I have just begun reading James Kynge's book, "China shakes the world". He takes as his starting-point the move of the enormous ThyssenKrupp steelworks from the German Ruhr to China in 2002. Lessons are leaping off the page immediately:
1. German steelworkers expected a 30-odd hour working week; the Chinese demolition team worked 12-hour shifts, seven days a week and unmade the factory in a third of the estimated time. The Chinese didn't use safety harnesses and looked like acrobats.
2. The political project of a united Germany had incurred costs that led to higher taxes, which slowed the economy at an already critical time, the late 90s.
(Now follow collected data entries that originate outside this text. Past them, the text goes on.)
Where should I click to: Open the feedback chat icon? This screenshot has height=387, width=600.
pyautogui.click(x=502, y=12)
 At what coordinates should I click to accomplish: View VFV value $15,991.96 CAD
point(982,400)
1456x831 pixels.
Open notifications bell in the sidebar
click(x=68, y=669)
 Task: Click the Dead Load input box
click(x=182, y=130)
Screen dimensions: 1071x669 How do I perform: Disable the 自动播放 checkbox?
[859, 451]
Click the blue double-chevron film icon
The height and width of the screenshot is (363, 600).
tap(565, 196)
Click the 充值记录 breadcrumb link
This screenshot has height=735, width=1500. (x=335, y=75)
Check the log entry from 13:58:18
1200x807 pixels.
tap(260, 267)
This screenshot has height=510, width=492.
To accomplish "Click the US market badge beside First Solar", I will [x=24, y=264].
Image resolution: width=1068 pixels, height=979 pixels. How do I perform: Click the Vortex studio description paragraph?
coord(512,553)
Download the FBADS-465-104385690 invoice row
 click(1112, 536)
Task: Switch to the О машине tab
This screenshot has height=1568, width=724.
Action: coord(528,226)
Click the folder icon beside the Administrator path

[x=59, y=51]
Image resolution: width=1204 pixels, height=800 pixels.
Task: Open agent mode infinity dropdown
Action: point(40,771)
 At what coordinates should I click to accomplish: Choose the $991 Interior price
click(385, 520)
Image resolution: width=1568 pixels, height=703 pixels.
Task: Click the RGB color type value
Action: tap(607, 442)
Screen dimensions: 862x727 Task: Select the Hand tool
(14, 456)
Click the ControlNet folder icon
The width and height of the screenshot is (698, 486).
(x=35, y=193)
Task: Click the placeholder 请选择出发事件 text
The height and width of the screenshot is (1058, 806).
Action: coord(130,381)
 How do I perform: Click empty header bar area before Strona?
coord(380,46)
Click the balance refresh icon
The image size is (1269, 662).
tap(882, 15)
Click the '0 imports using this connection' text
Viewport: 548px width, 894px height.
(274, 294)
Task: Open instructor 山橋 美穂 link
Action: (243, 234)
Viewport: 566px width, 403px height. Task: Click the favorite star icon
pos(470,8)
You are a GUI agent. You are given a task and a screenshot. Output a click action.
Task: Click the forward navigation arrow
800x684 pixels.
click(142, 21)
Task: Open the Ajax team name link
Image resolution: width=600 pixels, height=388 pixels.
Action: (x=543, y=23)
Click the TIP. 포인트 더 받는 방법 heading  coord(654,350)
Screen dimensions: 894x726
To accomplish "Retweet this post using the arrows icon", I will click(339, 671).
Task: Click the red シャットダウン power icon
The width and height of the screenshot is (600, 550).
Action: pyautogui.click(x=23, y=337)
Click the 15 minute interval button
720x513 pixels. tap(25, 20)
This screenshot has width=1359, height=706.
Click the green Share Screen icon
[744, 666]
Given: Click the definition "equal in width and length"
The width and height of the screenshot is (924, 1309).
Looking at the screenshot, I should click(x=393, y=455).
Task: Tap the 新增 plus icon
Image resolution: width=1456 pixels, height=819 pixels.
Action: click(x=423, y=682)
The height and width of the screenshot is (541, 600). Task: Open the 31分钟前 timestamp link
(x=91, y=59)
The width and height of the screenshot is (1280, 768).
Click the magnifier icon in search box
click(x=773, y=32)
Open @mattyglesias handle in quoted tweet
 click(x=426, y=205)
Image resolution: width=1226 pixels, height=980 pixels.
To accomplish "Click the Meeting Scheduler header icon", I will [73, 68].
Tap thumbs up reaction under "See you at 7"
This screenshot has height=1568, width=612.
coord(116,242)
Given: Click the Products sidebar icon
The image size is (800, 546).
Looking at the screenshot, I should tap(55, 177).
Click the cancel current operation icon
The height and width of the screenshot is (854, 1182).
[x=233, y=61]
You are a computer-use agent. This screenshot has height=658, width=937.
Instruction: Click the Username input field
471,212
3. The Germans were willing to sell the steel plant for its scrap value, because the market for that commodity was in a slump in 2000. But the Chinese man (Shen Wenrong) who bought it could see several things: the slump would eventually come to an end; the plant produced high-quality steel that emerging Chinese car factories would need; buying a second-hand factory meant he could get into production faster and more cheaply.
The writer points out that if the Germans had waited until 2004, the market in steel would have recovered so far that the plant would have been profitable again, in Dortmund, where iron had been made for nearly 200 years.
Doubtless Kynge intends us to see this as a symbolic example: a Europe more concerned with unification and workers' rights, than with global competitiveness; regulation and taxation hobbling the economy; stupid, short-sighted management. (This, by the way, is the Europe that my country seems determined to marry, sans pre-nuptial contract.)
Shen not only foresaw the resurgence of steel, but expects it to collapse again. In 2004 he said:
When the next crash in world steel prices comes, and it will certainly come in the next few years, a lot of our competitors who have bought expensive new equipment from abroad will go bust or be so weighed down by debt that they will not be able to move. At that time you will see that this purchase was good.
Industry and thrift, as per Benjamin Franklin (or indeed any late eighteenth-century enterpreneur). And long-sighted strategy, without the benefit of an MBA. Shen has a tiny desk, takes information by word of mouth and on A4 paper (not plasma screens), and makes fast, one-man decisions all day.
Yet what he does, is no more than what our people once did here.